Anthony Billaney Case History
February 19, 2013 Anthony Billaney made his grand appearance into the world. He showed severe symptoms of hypotonia, was unable to suck, and did not cry. This alerted the doctors’ suspicions and they decided to transfer him to a larger pediatric hospital where he was first stationed in the ICU. The following day he was moved to the intermediate care station and several tests were scheduled, including EEG and MRI. Several days passed. The results showed he had polimicrogyria. This triggered several further investigations and the neurologists drew blood to analyze the “fatty acids.”
When those results came back, the world seemed to collapse; a death sentence called “Zellweger’s Syndrome” was spoken.
Confronted with their son’s death, Dennis and Kristy faced their words “There is no hope; nothing can be done; the only option is to go home and try to enjoy the time together with Anthony; be aware that he will die within six to twelve months.” That is probably the most terrible thing a parent can be told.
However, instead of collapsing, Anthony’s parents began an intense 24-hour day and night internet search, looking for any information which may help to change the prognosis.
Among hundreds of papers, there was one very helpful finding: the papers of Dra. Mannuela Martinez and her work with ZS spectrum children treated with DHE-EE. Most of the doctors at the local hospital honestly didn’t want to know or hear too much about Dra. Martinez or DHA-EE, since Dra. Martinez ran no double-blind clinical trial using DHA-EE for the known DHA deficiency in Zellweger’s Syndrome. “Lack of scientific evidence” seemed reason enough for doctors to not follow the information and her instructions. [Dra. Martinez considered it unethical to deprive a DHA deficient child of what he needed to live.]

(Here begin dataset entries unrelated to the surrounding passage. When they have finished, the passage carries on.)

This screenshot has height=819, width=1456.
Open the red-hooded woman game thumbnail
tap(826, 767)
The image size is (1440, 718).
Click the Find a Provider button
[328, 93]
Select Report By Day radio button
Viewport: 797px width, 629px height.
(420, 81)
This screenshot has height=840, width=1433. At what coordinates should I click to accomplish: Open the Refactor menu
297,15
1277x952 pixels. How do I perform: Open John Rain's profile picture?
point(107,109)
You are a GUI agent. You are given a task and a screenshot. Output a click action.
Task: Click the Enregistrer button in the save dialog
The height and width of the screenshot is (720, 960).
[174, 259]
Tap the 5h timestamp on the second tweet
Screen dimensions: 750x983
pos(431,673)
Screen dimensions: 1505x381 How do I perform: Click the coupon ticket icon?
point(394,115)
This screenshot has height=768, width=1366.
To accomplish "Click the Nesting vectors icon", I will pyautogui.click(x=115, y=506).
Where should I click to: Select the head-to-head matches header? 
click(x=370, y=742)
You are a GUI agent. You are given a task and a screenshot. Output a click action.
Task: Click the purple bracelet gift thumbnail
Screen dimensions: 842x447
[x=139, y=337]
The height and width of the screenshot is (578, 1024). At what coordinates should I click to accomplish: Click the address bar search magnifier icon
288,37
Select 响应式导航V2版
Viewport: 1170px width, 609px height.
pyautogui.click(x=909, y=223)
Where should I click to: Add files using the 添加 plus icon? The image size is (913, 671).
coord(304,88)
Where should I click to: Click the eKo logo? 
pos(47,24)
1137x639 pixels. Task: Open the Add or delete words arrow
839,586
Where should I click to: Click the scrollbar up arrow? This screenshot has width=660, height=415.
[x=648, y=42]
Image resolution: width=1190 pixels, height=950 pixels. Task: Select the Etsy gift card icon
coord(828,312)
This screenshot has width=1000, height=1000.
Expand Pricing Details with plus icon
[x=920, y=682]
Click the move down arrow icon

Anthony’s parents decided there was no time to waste and they had nothing to lose. Kristy started to drink ten-fold of the daily recommended amount of algae-based DHA (because another mother whose daughter was a patient of Dra. Martinez said that she had been instructed to consume as much DHA as possible in order to increase DHA levels in her milk). Amazingly, just as Anthony was reaching six weeks of age, his parents by their own efforts managed to organize the exact same DHA-EE formulation that Dra. Martinez had prescribed.
May 1, 2013, Anthony was able to go home for the first time.
Most people involved with the treatment of Anthony noted increased positive signs of progress and development. He started to cry, suck, could move and even follow targets. Unfortunately, there was never any blood work performed on Anthony’s fatty acids which could have backed up the findings in a scientific manner. He passed away after a night of severe apnea and seizures. He now rests in peace and will be kept in memory forever.
Below are the only blood work results, measuring liver enzyme function, which shows some kind of improvement. It is very well documented, that such improvements are “normally” not seen in Zellweger’s Syndrome, but rather a progressive degeneration, which was the absolute opposite of Anthony’s development after beginning treatment with DHA-EE.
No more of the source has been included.